TChain with friends and GetListOfBranches [2]

I’m observing the same behaviour as reported in this post, which has no answer. Could you please clarify?

Hi,

Thanks for the post.
I am sorry you are experiencing problems and I apologise for having a post w/o answer on the forum. Given that a long time passed since the post you are referencing, would you mind:

  • Posting a minimal reproducer?
  • Specifying what ROOT version you are using?

Best,
D

Sure.
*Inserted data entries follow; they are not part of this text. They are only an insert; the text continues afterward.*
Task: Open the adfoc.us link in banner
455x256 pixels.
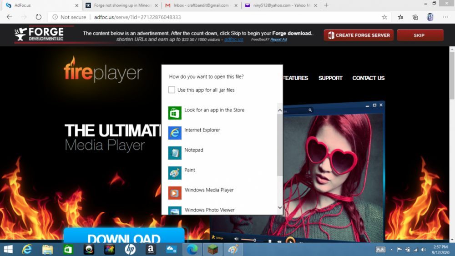Action: pos(233,40)
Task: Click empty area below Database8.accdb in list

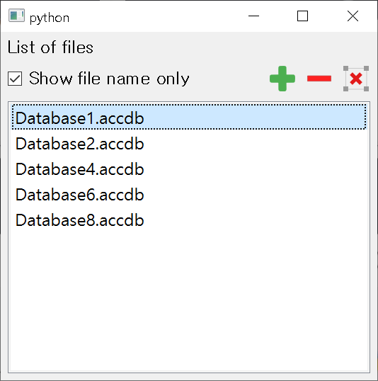Action: point(189,301)
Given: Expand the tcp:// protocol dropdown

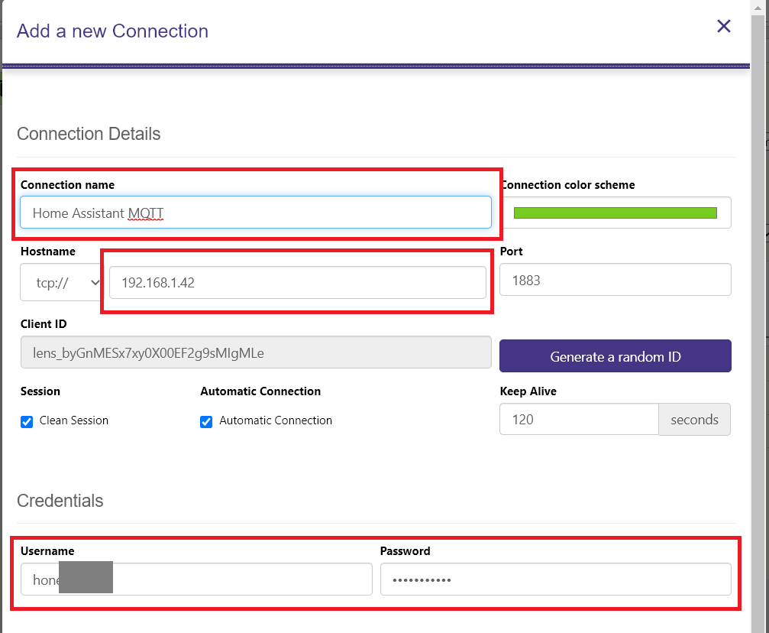Looking at the screenshot, I should point(61,282).
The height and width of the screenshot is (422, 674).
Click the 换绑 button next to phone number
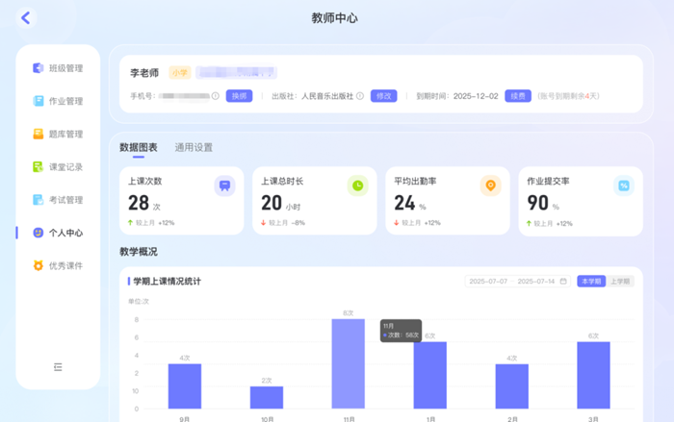click(239, 96)
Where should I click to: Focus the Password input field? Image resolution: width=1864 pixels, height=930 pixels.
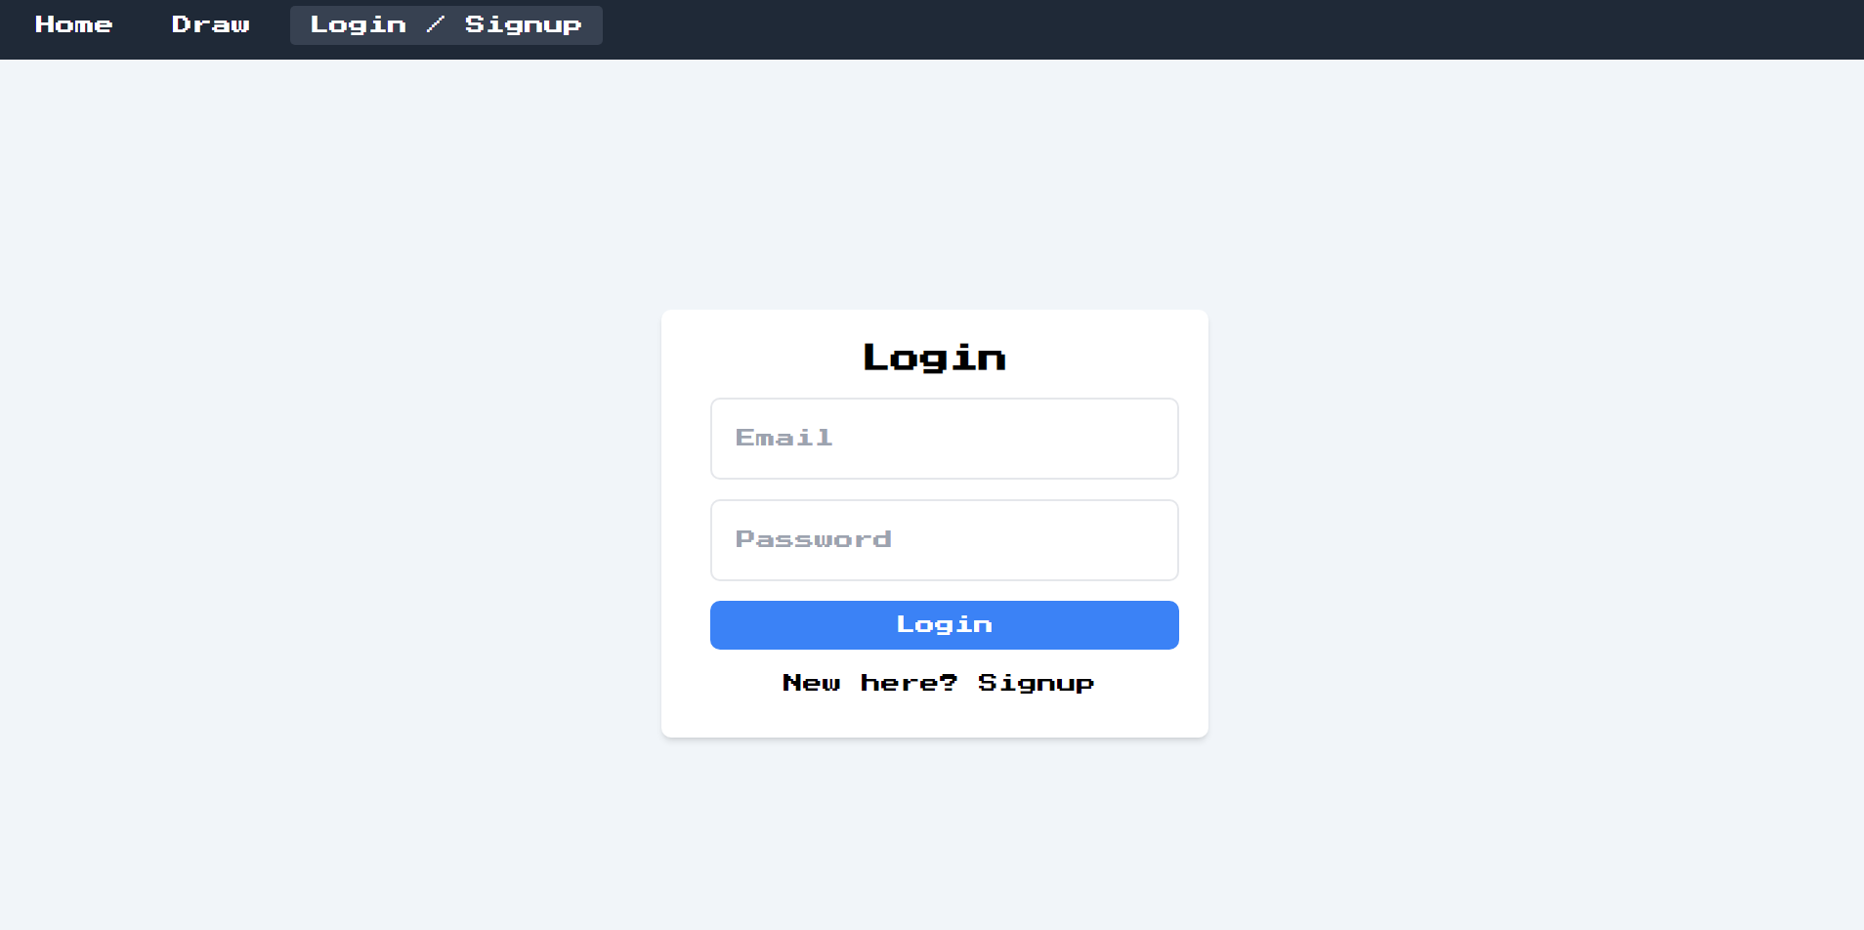[944, 540]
I’m using ROOT 6.24/06. You can find the needed input root files here:

small_ggF_Radion_m800_output_0.root (31.7 KB)
small_ggF_Radion_m800_eval_0.root (29.6 KB)

Minimal reproducer:

#include<iostream>
#include "TFile.h"
#include "TTree.h"

using namespace std;

void test()
{
  string skim_name = "small_ggF_Radion_m800_output_0.root";
  string eval_name = "small_ggF_Radion_m800_eval_0.root";

  TFile *skim_file = new TFile(skim_name.c_str());
  TFile *eval_file = new TFile(eval_name.c_str());

  TTree *skim_tree = (TTree*)skim_file->Get("HTauTauTree");
  TTree *eval_tree = (TTree*)eval_file->Get("evaluation");
  assert(skim_tree->GetEntries() == eval_tree->GetEntries());
  skim_tree->AddFriend(eval_tree);
  
  string skim_branch = "hbtresdnn_mass3000_spin2_hh";
  string eval_branch = "dau1_pt";

  float skim_var, eval_var;
  skim_tree->SetBranchAddress(skim_branch.c_str(), &skim_var);
  skim_tree->SetBranchAddress(eval_branch.c_str(), &eval_var);

  // for (int iEntry=0; iEntry<skim_tree->GetEntries(); ++iEntry) {
  //     skim_tree->GetEntry(iEntry);
  //     std::cout << skim_var << ", " << eval_var << std::endl;
  //  }

  TObjArray* skim_branches = skim_tree->GetListOfBranches();
  TObjArray* eval_branches = eval_tree->GetListOfBranches();
  int nbr_skim = skim_tree->GetNbranches();
  int nbr_eval = eval_tree->GetNbranches();

  std::cout << "Skim branches"  << std::endl;
  for (unsigned iB=0; iB < nbr_skim; ++iB)	{
	std::cout << " - " << skim_branches->At(iB)->GetName() << std::endl;
  }

  std::cout << std::endl;
  std::cout << "Eval branches"  << std::endl;
  for (unsigned iB=0; iB < nbr_eval; ++iB)	{
	std::cout << " - " << eval_branches->At(iB)->GetName() << std::endl;
  }
}

// Docs: https://root.cern.ch/root/htmldoc/guides/users-guide/Trees.html#example-3-adding-friends-to-trees
//compile with g++ test.cc -o exec `root-config --cflags --glibs`
int main() {
  test();
  return 0;
}

The code was compiled with:

g++ test.cc -o exec `root-config --cflags --glibs`

(g++ version 11.4.0) and run with ./exec.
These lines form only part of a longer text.